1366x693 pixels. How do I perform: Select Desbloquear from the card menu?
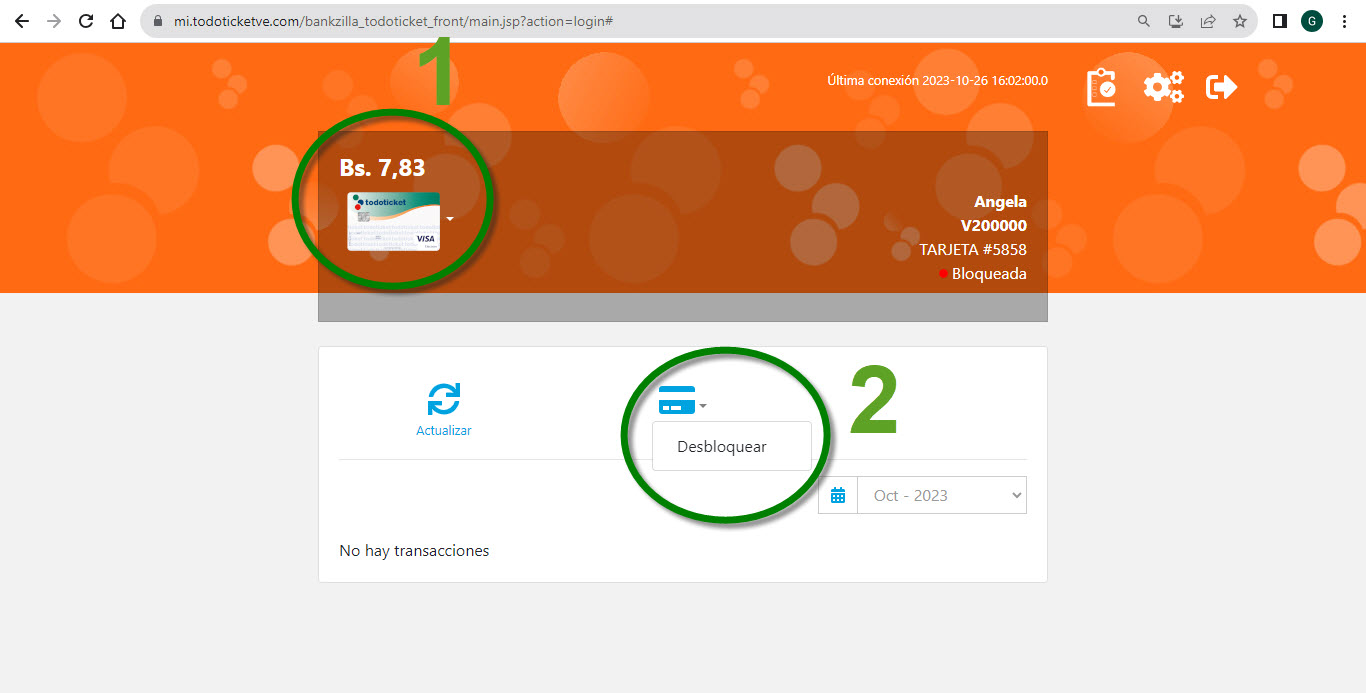click(x=722, y=447)
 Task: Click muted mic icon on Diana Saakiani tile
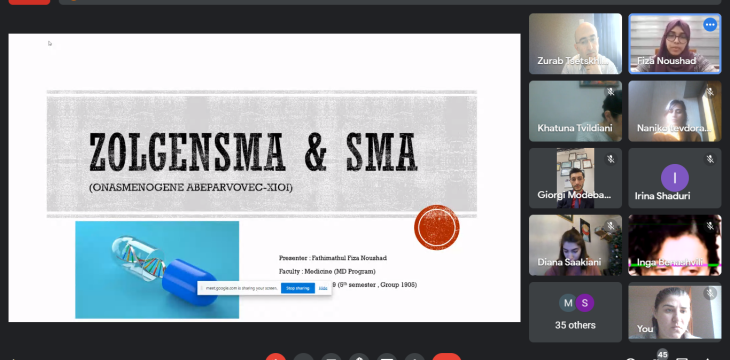[610, 226]
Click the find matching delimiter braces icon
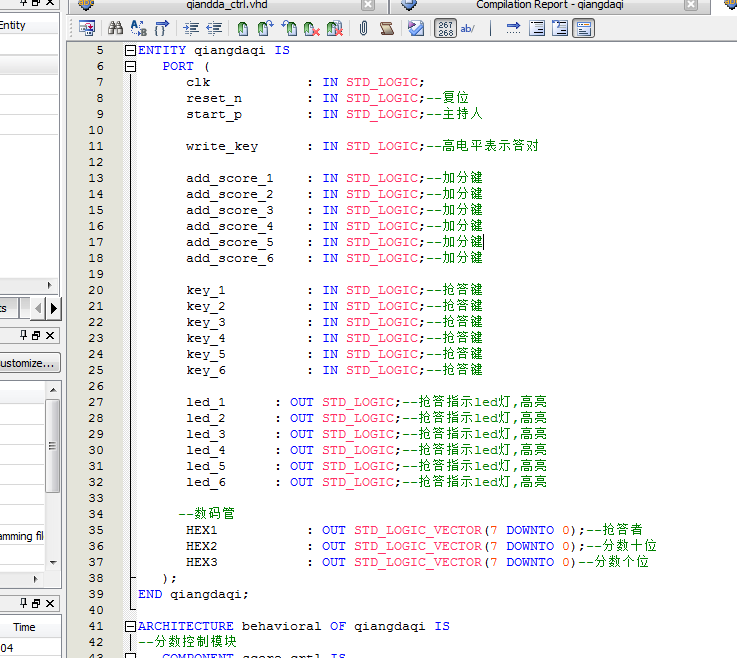This screenshot has height=658, width=737. (x=162, y=29)

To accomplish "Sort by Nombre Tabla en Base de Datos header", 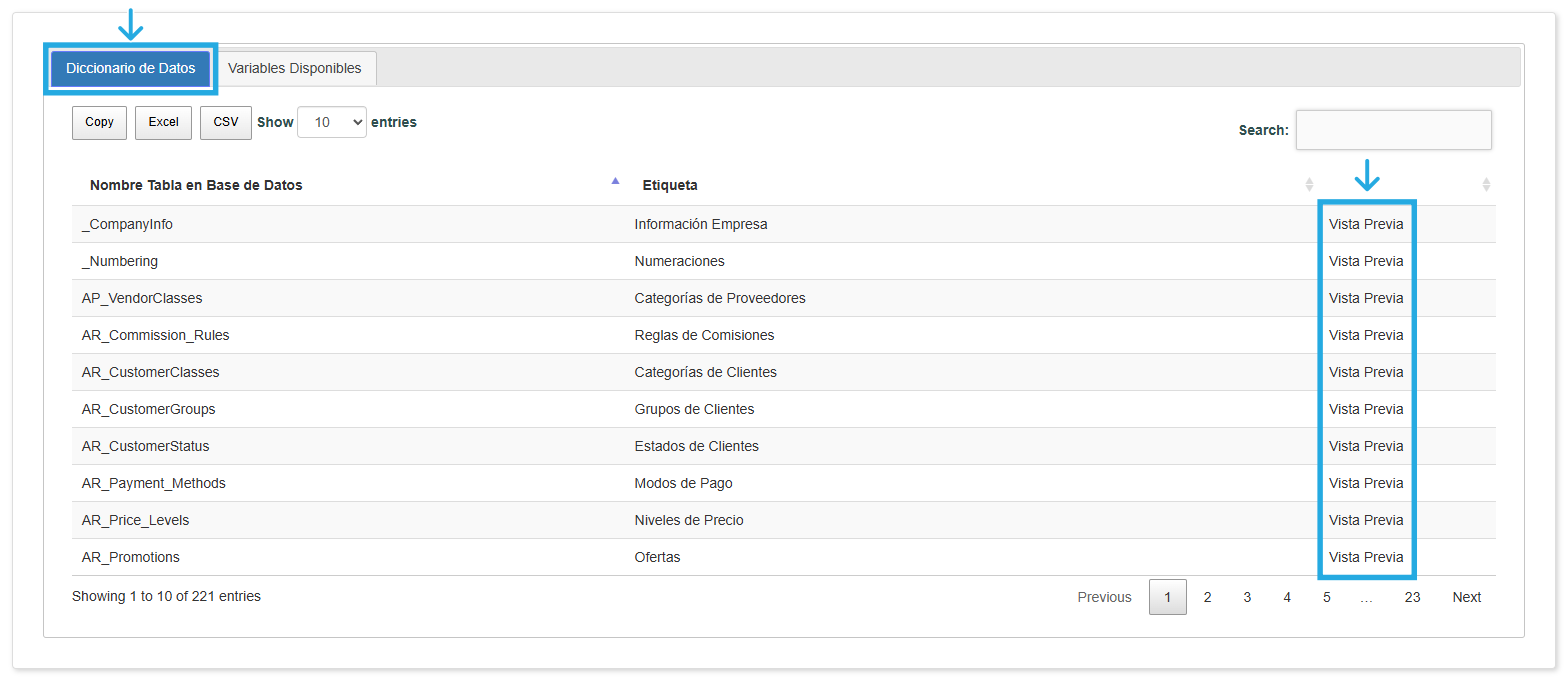I will point(196,185).
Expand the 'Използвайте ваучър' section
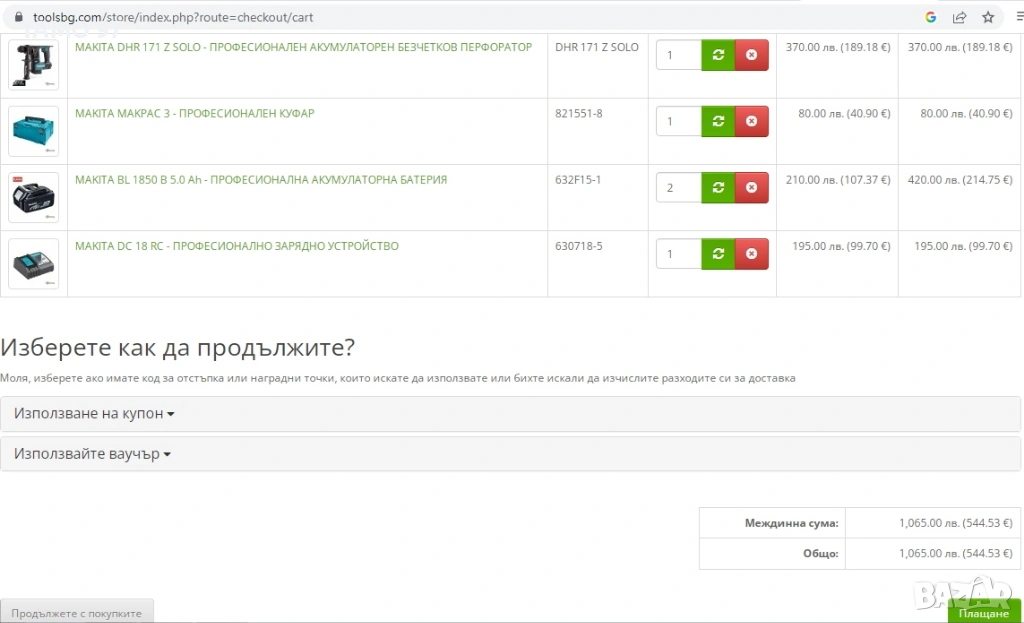The width and height of the screenshot is (1024, 623). [x=92, y=454]
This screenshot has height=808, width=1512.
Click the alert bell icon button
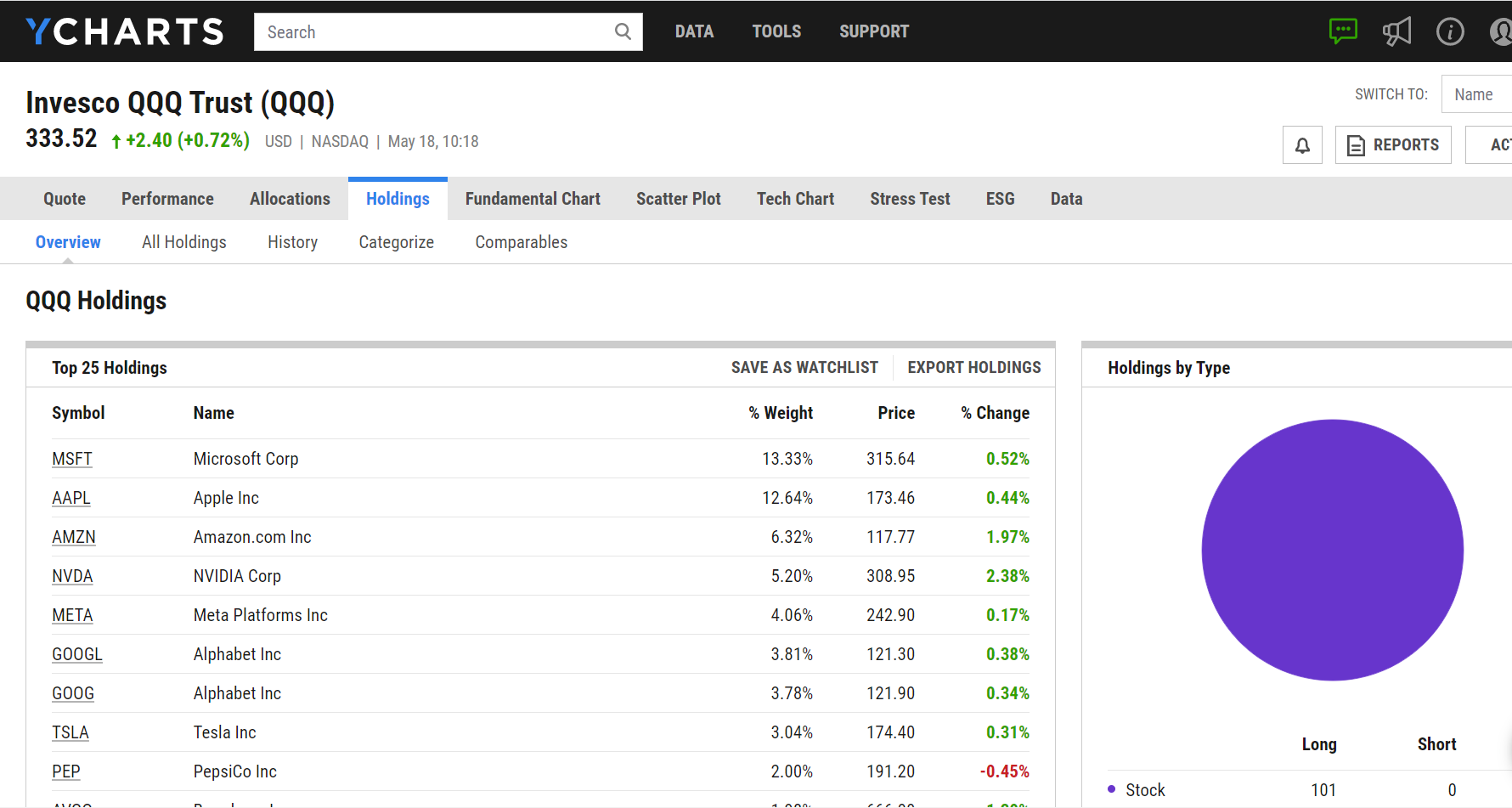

========

→ Work instructions:
Repeat exactly the lines from the one containing "Expand the 'Използвайте ваучър' section" to the last line of the records above, including both, and leave out any pictures.

→ Solution:
Expand the 'Използвайте ваучър' section
The width and height of the screenshot is (1024, 623). [x=92, y=454]
This screenshot has height=808, width=1512.
Click the alert bell icon button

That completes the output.